PHOENIX - A truck equipped with some of the best accessories in the industry has helped to achieve a feat previously unattainable in the dangerous scientific field of tornado recording. The A.R.E. 2010 GMC SIERRA "Twistex Probe" Vehicle enabled Tim Samaras, featured on Discovery Channel's Stormchasers television program, to record "historic" tornado measurements.

Samaras has been chasing tornadoes and recording valuable data for more than ten years. Earlier this year, when he was hoping to build a new chase truck, Mastercraft Truck Equipment in Englewood, Colorado put together what Tim refers to as the "ultimate tornado chase vehicle."

The truck is outfitted with a custom A.R.E. Deluxe Commercial Truck Cap and Tommy Gate G2-Series 1,500lb. capacity hydraulic liftgate. Other additions include: an Eclipse navigation system with back-up camera, Jotto Desk mobile office laptop holders, Luverne hitch steps, mega steps, and grill insert, a Warn XD 9000I Winch system, as well as numerous square sensors covering the hood and cab.

This vehicle enabled Samaras and his crew to record some first-of-its-kind information about tornadoes. In order to obtain this data, Tim needed to deploy a four-hundred pound "probe" instrument, his own invention, in the path of a highly-destructive tornado while at the peak of its powers.
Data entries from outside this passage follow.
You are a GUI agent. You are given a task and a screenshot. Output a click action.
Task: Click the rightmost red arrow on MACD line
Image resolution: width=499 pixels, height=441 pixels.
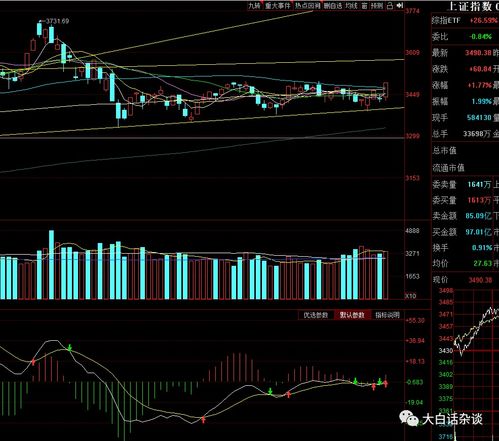click(386, 384)
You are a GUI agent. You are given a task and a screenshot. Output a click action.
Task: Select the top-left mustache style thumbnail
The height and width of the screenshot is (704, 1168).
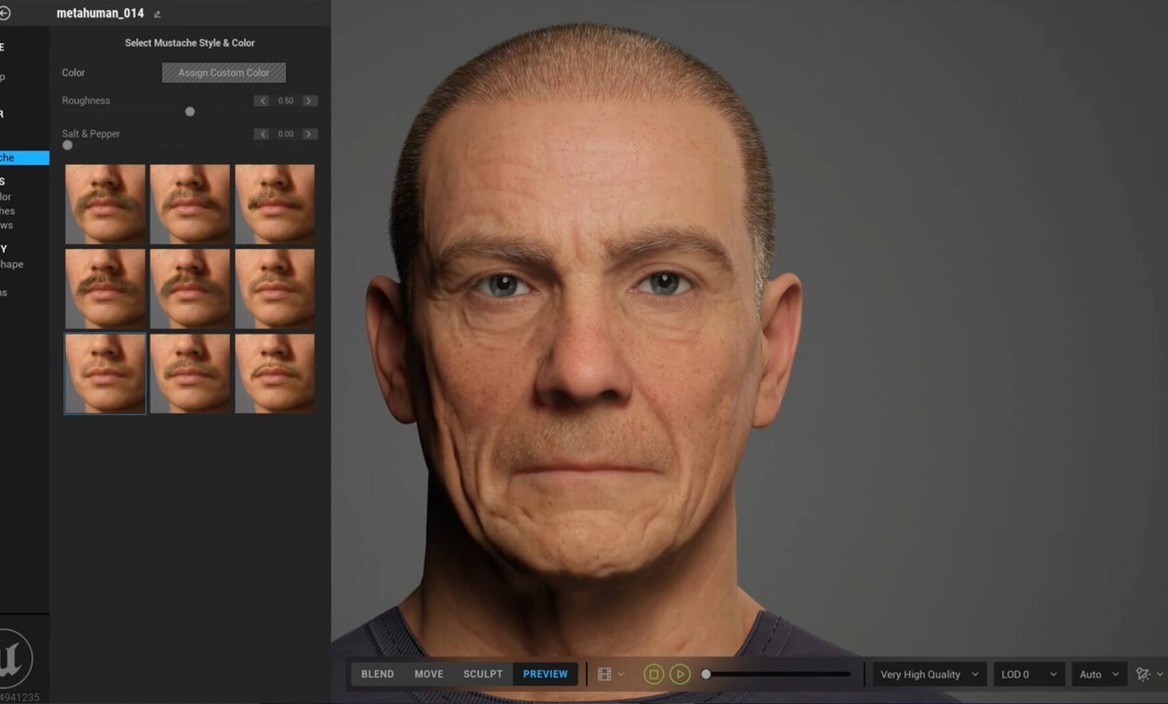tap(105, 204)
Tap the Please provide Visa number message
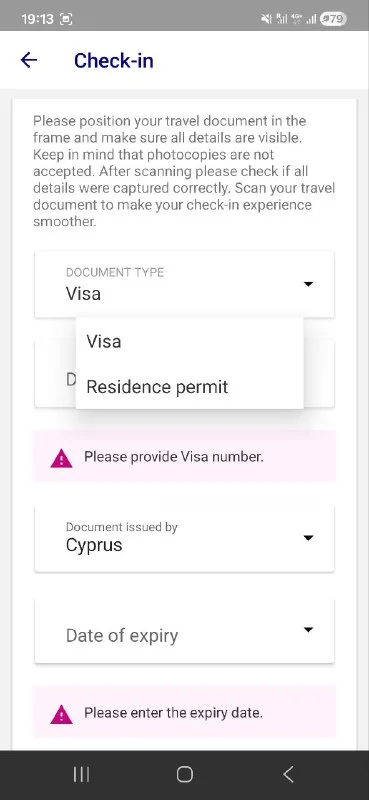369x800 pixels. pyautogui.click(x=174, y=457)
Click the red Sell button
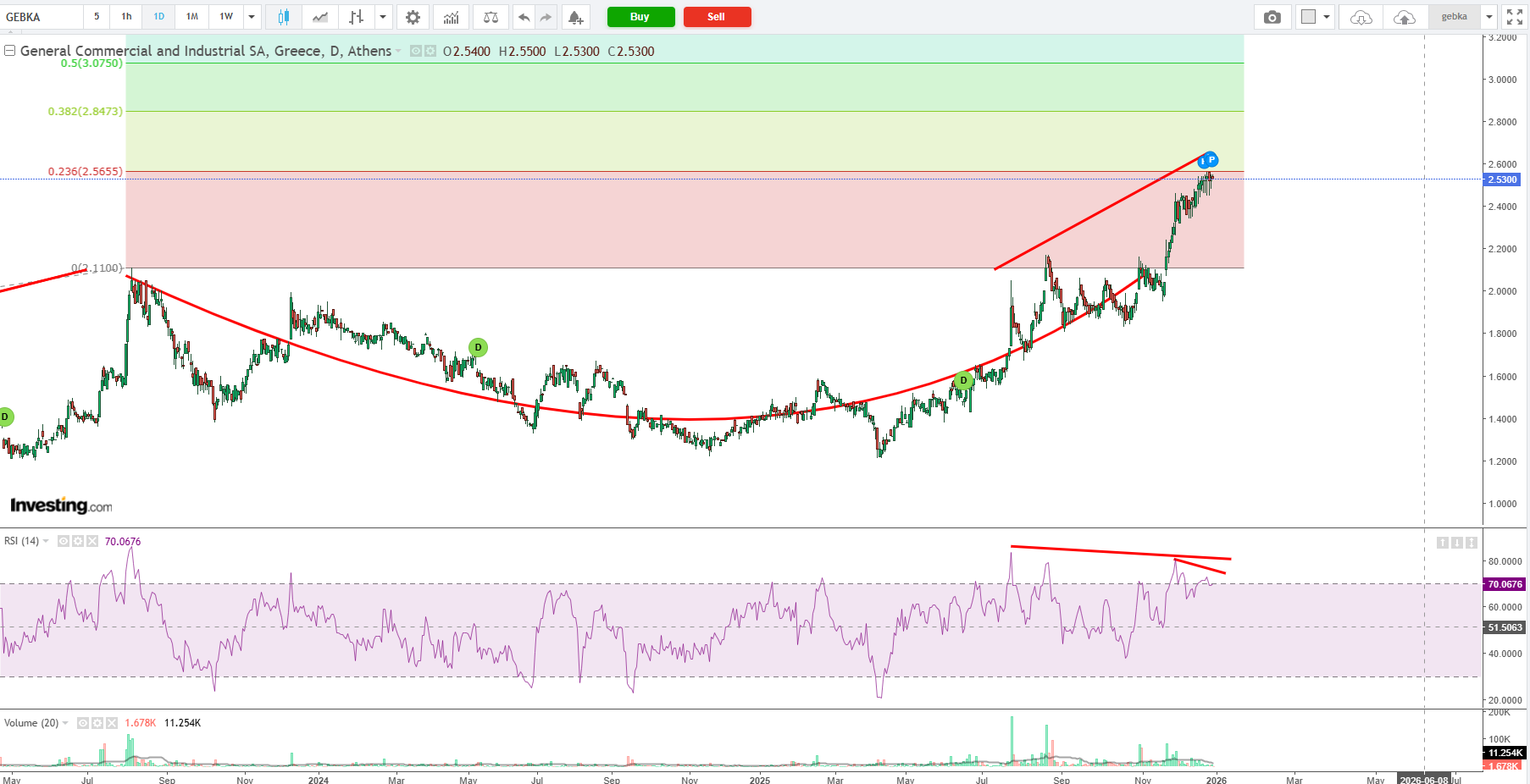This screenshot has width=1530, height=784. (x=717, y=17)
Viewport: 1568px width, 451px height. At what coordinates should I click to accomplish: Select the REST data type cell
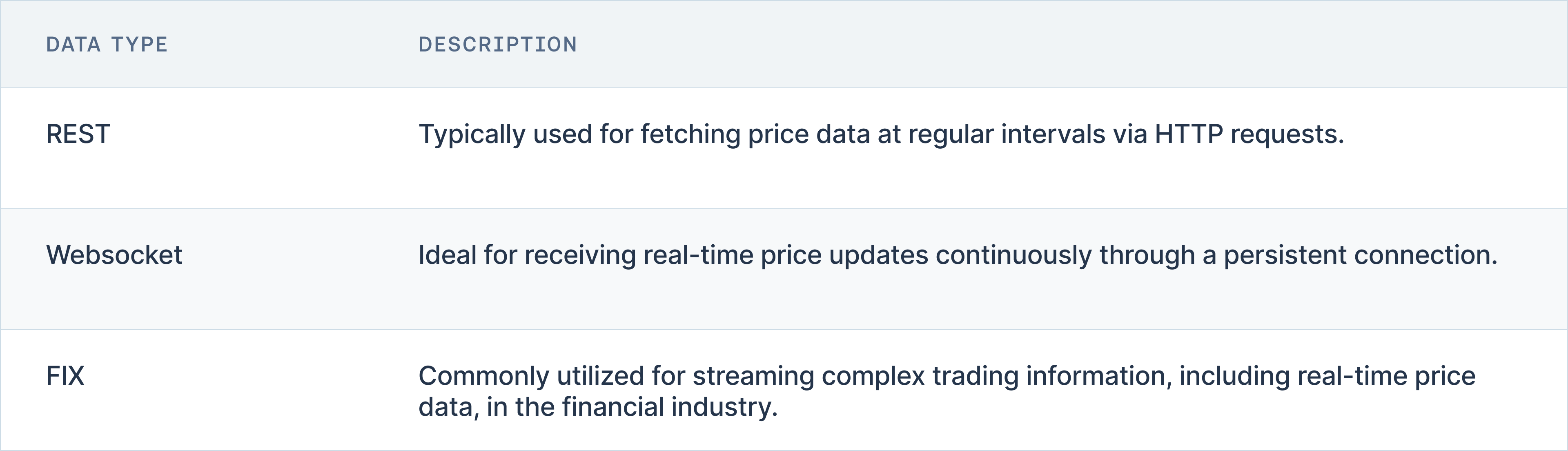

On the 22nd of May, in South Dakota, Samaras did precisely that.

"The measurements we collected that day were historic, as we measured the wind speed of the passing tornado at two different heights. This confirmed that the boundary layer (the highest rate of change wind speed) is less than two feet high," Samaras later said. "This measurement would not have been possible without a way of quickly getting the instrument off the truck--and the liftgate most certainly has risen to the challenge!"

The data collected is another step in further understanding tornadoes and will help engineers in how they design and build structures in the future.

"This information-- along with future deployments will be very useful for engineers to construct buildings in the Midwest to help resist these types of winds. If we can build better buildings - then we'd eventually save lives," said Samaras.

The truck equipment industry can be proud this season about its contributions to the advancement of science and safety.